Lefever, a resident of Chevy Chase, Md., was an international affairs specialist with the National Council of Churches, a staff consultant on foreign affairs to then-Sen. Hubert H. Humphrey (D-Minn.) and a senior researcher at the Brookings Institution before starting the Ethics and Public Policy Center in 1976. The center studies the link between Judeo-Christian morality and national and foreign policy.
In 1981, Reagan nominated Lefever for the State Department position of assistant secretary of human rights. After months of accusations concerning conflicts of interest involving his organization and controversy about his views of the human rights job, Lefever withdrew his bid after rejection by the Senate Foreign Relations Committee.
What drew the most media attention during his nomination was his distinction between "authoritarian" regimes that supported U.S. policy -- right-wing juntas, for example -- and "totalitarian" regimes run by communists who saw the United States as a foe.
Authoritarian states, he said, could be accorded "quiet diplomacy" to effect change, but totalitarian countries were diplomatically untenable.
"Our friends deserve quiet support and public encouragement in their quest for a more humane society," Lefever wrote at the time. "We must earn this respect by being a steadfast ally rather than an erratic and capricious partner given to moral posturing.
"We should be concerned more with results than with rhetoric," he added, "more with doing good than with feeling good. Getting one innocent man out of prison is worth more than a dozen noisy and ineffectual TV demonstrations."
Many critics said Lefever's distinction between authoritarian and totalitarian regimes was arbitrary. Among his opponents were his two younger brothers, Donald and John. Donald Lefever, a department manager for a Minneapolis farm cooperative, told the Foreign Relations Committee that both types of autocratic societies repressed human rights and that his brother was not the man for the job.
The presence at the hearings of Jacobo Timerman, a prominent journalist who was tortured by the military regime in Argentina, was said to have been a factor in the Senate committee's rejection of Lefever.
There were also allegations that Lefever's organization had a quid pro quo arrangement with Nestle, the Swiss food company that controversially marketed its baby milk formula to developing countries.
Nestle had given Lefever's center $25,000 as the think tank sponsored a study into the medical needs of developing countries. The study was never written up, but the author, a reporter at Fortune magazine, wrote an article heavily favoring the company's perspective. Lefever's center reprinted the article.

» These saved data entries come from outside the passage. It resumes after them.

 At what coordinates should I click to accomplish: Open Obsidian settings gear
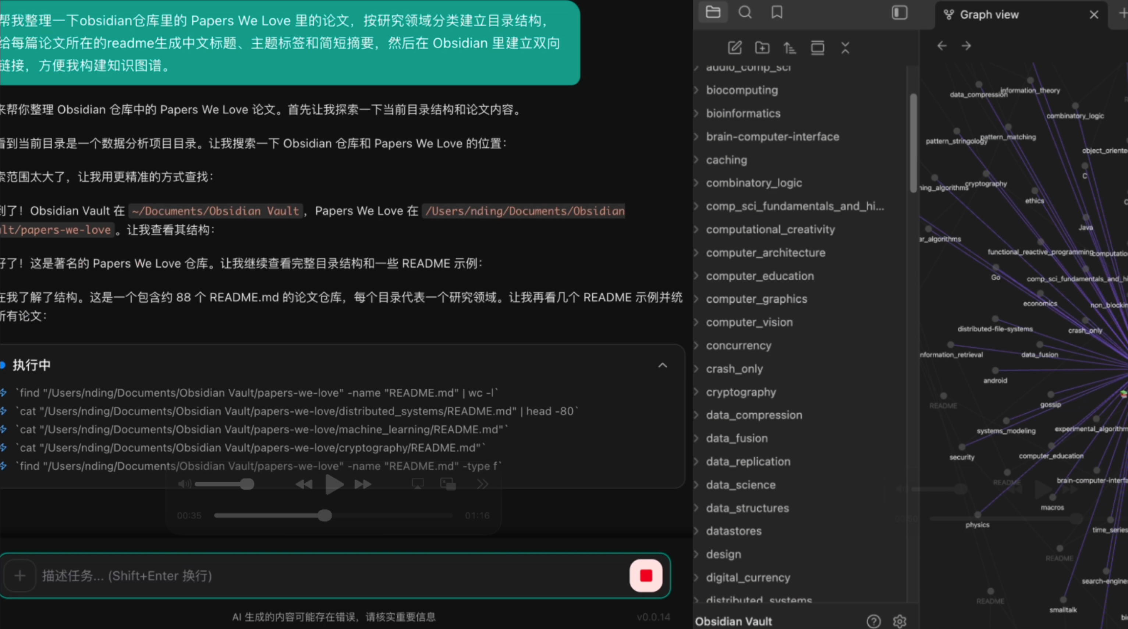tap(900, 621)
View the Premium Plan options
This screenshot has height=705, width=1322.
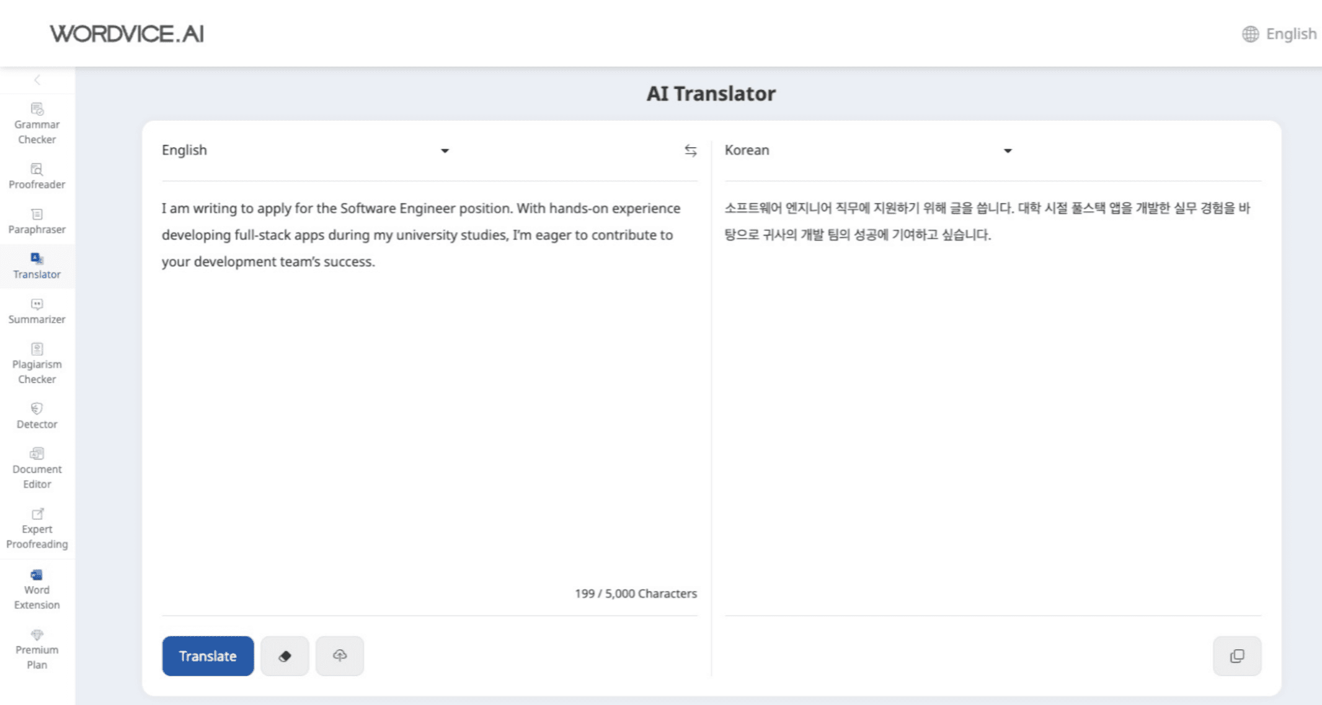37,649
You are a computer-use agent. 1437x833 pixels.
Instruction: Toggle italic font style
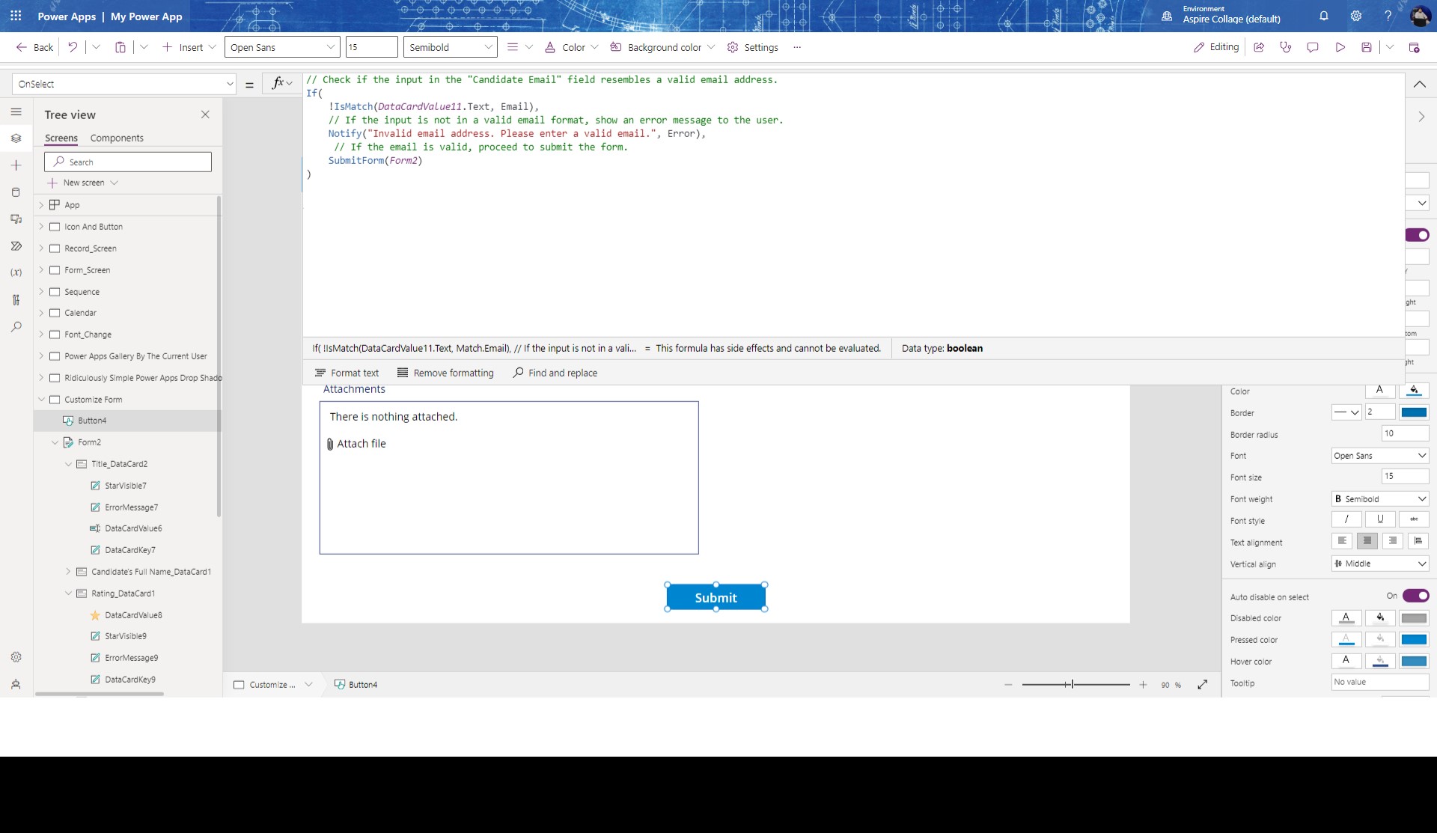1346,519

The human rights post went to State Department official Elliott Abrams, who later that decade pleaded guilty to withholding information from Congress during hearings into the Iran-Contra scandal. Abrams was pardoned by President George H.W. Bush for his role in the scandal in which U.S. officials covertly sold arms to Iran to win the release of U.S. hostages in the Middle East and used some of the profits to support Nicaraguan rebels known as the Contras.
Ernest Warren Lefever was born Nov. 12, 1919, into what he called a "pious, religious, pacifist family" in York, Pa. He became an ordained minister in the Church of the Brethren, a Christian denomination that grew out of Germany in the 18th century and, like Quakers and Mennonites, emphasizes Christian pacifism.
He was a 1942 graduate of Elizabethtown College in Pennsylvania and a 1945 graduate of Yale Divinity School. In 1956, he received a doctorate in Christian ethics at Yale.
In 1951, he married Margaret Briggs. She survives, along with two sons, David Lefever of New Rochelle, N.Y., and Navy Capt. Bryce Lefever of Norfolk, Va.; his brother John, of Lancaster, Pa.; and four grandchildren.
Lefever disavowed his early belief in pacifism after traveling to Europe after World War II. In his 1998 book, "The Irony of Virtue," he wrote about seeing "scattered rib bones in the red clay" at Bergen-Belsen concentration camp in Germany. In subsequent lectures, he showed audiences a bone he had taken from the camp, a tangible reminder of mankind's potential for evil.
From his visit to Bergen-Belsen forward, he called himself a "humane realist."
His wife, Margaret, said that "there was a certain repair" among Lefever and his younger brothers in the years after her husband's nomination for the State Department job.
Bernstein writes for the Washington Post.